Stated task =>
Could you quote the forum thread below about retiring in Mexico in full, word for word?

Selected excerpt =>
# Another Newbie Here



## MsHobo (Aug 7, 2009)

Hi All,
My hubby and I are thinking about retiring in Mexico in the near future, any info would help, Thanks for your time
Deb


----------



## RVGRINGO (May 16, 2007)

Welcome to the forum. Mexico is a big place and it would help if you could tell us what area or what lifestyle you seek. Members of the forum are scattered across Mexico and are everything from backpackers, business executives, RV wanderers and thousands of retirees. So, ask away, but tell us what homework you have already done in the way of reading, travel, etc. and why you are considering Mexico.


----------



## MsHobo (Aug 7, 2009)

Thanks for the welcome, I (we) have been searching the internet, we want a nice safe place, we are kinda laid back people, hubby in construction, I work at a building supply company, we both love doing home improvement projects, we love taking cruises, thats our way of traveling. I keep coming back to the Lake Chapala area in my internet searches, in my gut, I think that's the place to be. Why Mexico?, the right side of the world so to speak.

Records provided =>
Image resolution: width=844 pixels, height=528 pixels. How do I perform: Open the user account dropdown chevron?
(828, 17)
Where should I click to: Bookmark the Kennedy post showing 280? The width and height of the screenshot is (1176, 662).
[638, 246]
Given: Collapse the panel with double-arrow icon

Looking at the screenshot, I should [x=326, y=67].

---

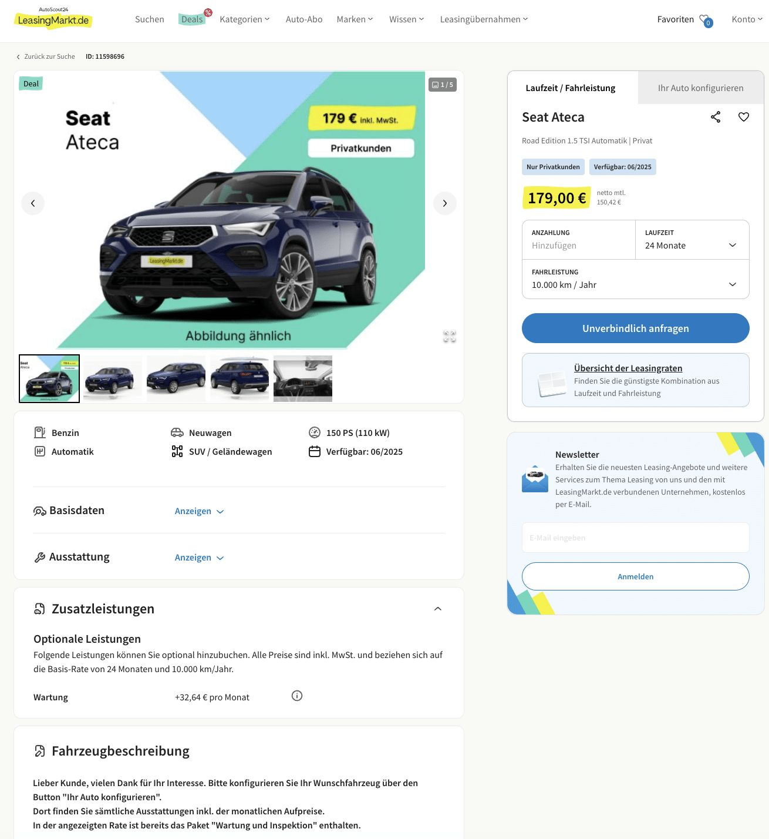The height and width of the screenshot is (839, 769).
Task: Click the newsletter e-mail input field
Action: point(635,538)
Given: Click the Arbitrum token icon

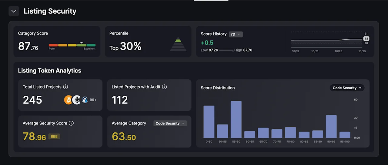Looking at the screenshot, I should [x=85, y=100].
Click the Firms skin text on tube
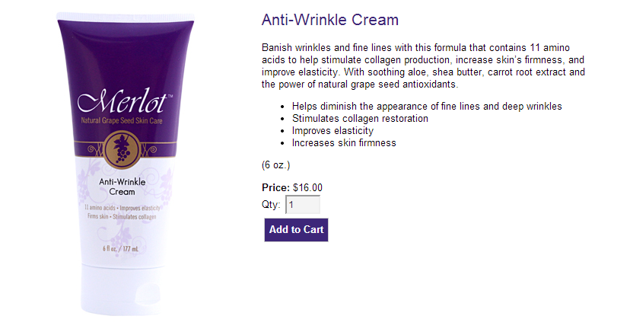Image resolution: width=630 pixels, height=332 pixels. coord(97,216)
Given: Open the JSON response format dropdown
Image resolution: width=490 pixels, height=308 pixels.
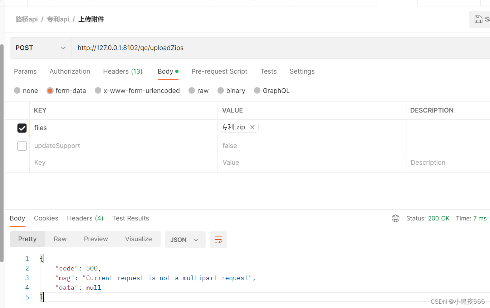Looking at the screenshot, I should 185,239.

--

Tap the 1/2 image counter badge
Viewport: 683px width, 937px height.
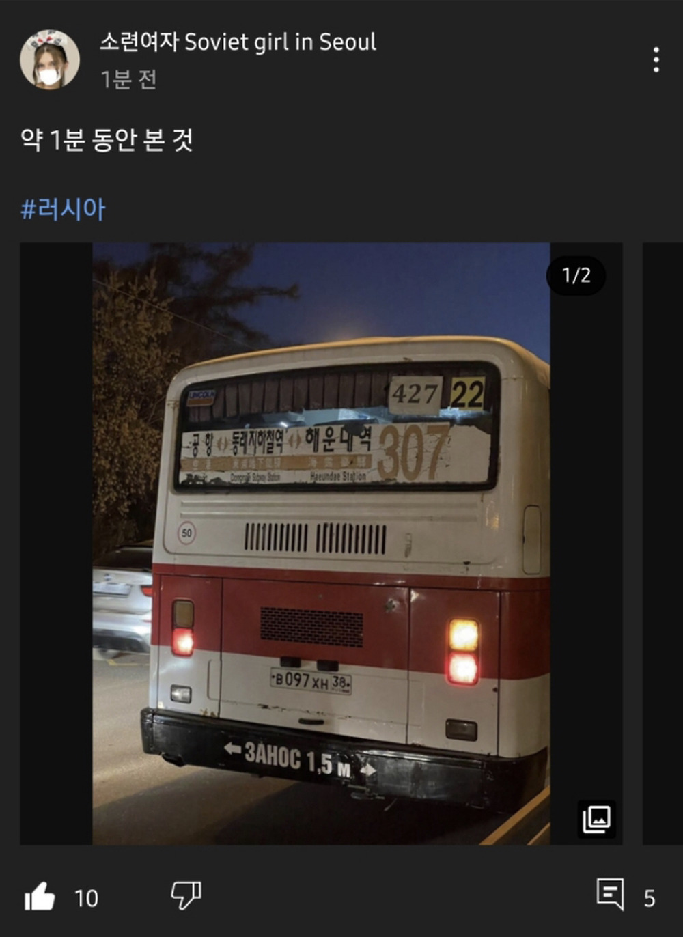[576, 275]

Finished exercise =>
# Another Newbie Here



## MsHobo (Aug 7, 2009)

Hi All,
My hubby and I are thinking about retiring in Mexico in the near future, any info would help, Thanks for your time
Deb


----------



## RVGRINGO (May 16, 2007)

Welcome to the forum. Mexico is a big place and it would help if you could tell us what area or what lifestyle you seek. Members of the forum are scattered across Mexico and are everything from backpackers, business executives, RV wanderers and thousands of retirees. So, ask away, but tell us what homework you have already done in the way of reading, travel, etc. and why you are considering Mexico.


----------



## MsHobo (Aug 7, 2009)

Thanks for the welcome, I (we) have been searching the internet, we want a nice safe place, we are kinda laid back people, hubby in construction, I work at a building supply company, we both love doing home improvement projects, we love taking cruises, thats our way of traveling. I keep coming back to the Lake Chapala area in my internet searches, in my gut, I think that's the place to be. Why Mexico?, the right side of the world so to speak.